Station Eleven by Emily St. John Mandel (2014) – I fear this review will make this book seem much more convoluted than it really is, but I’m going to try and give it the credit it’s due. The premise is a simple one: there’s been a worldwide pandemic where most of humanity is dead and the few survivors in the twenty years that follow fight brigands, cultists, and a world slowly devolving into barbarism. Technology is gone, borders no longer exist, medicine is a memory. But people of hope still exist.
In this bleak world, the Symphony travels from one small village to another, playing music and presenting Shakespeare plays. They are a group of actors and musicians from all walks of life who banded together to try and bring some light into the world. Sounds simple, doesn’t it? I don’t do the world building justice.
Ms. Mandel takes us on this incredible journey through the eyes of Kirsten, a child actress in Toronto, who grows up amongst the death and destruction, and a cast of fellow actors and travelers whose lives interconnect in amazing and revealing ways. For example, the night she appears as a child in Lear, the famous actor playing the king has a heart attack and dies. We follow his life through his climb to fame, his many wives, and his demise shortly before the pandemic. Coincidentally, the actor’s first wife published a comic book called “Station Eleven” about a space station yanked through a wormhole, and Kirsten has one of the few copies.

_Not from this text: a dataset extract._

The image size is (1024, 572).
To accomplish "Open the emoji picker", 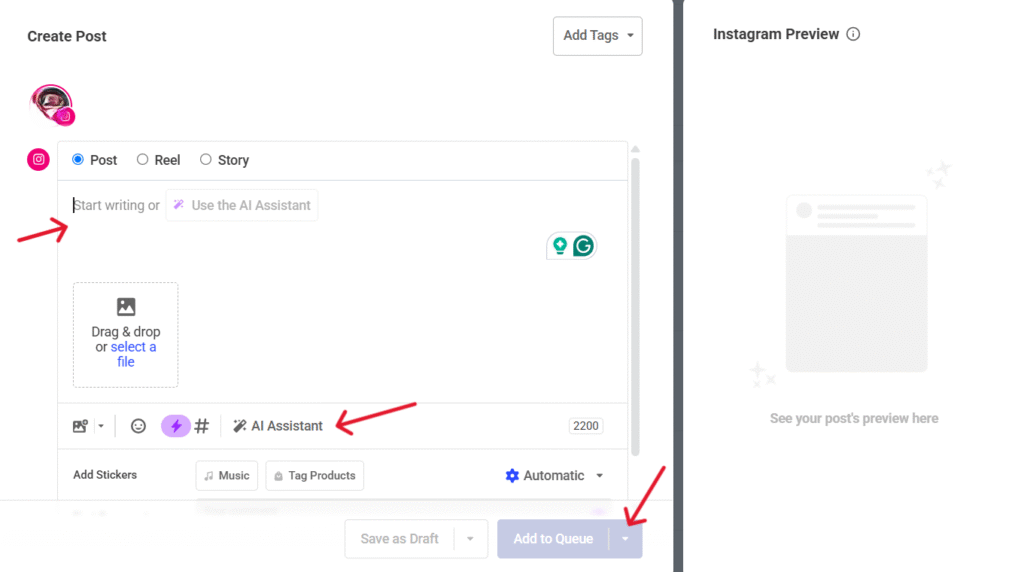I will (x=139, y=426).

This comic book is her most treasured possession, and it influences her life and touches almost everyone in the story. More impressed with the comic than Kirsten is Tyler, the son of Lear’s second wife who grows up to be the leader of a cult convinced that the people who survived the plague were chosen by god. This gives him the holy right to take over small towns and impregnate twelve-year-old girls as his wives.
We learn all about the famous actor’s life, his friends’ lives, and a great deal about the artistic first wife. We live their lives and watch their deaths. Kirsten, in the twenty years since the entire world changed, has learned how to kill to survive and would do anything to protect her friends – even run from Tyler in the middle of the night.
Everyone seems to be headed to Servern City and the Museum of Civilization housed at the airport. The group stranded there by the plague decided to stay and build a society on the premises. Coincidentally (there’s that word again), the curator is the famous actor’s best friend. Servern City is the goal of Tyler and his band of followers and Kirsten and the Symphony. There, the somewhat abbreviated confrontation takes place and most of the story comes together and goes on beyond the end of the book.
There are many, many chapters in this book, some of them merely paragraphs, and we follow different people through different periods of their lives. I know it sounds like it could make your head spin, but it never does. Ms. Mandel does an incredible job of weaving all these bits of reality together in an interesting and compelling way. At no time was I lost or confused by what was happening. I was Kirsten and Jenner and the famous actor and his wife. I watched my wheelchair-bound brother die as the city lights went out for the last time. I had daggers tattooed on my wrist to show how many people I had killed in self-defense. I performed King Lear. I drew a science fiction comic book.
I thoroughly enjoyed this book (surprise!), and may have to reread it occasionally. Thank you, Ms. Mandel, for a story both simple and complex.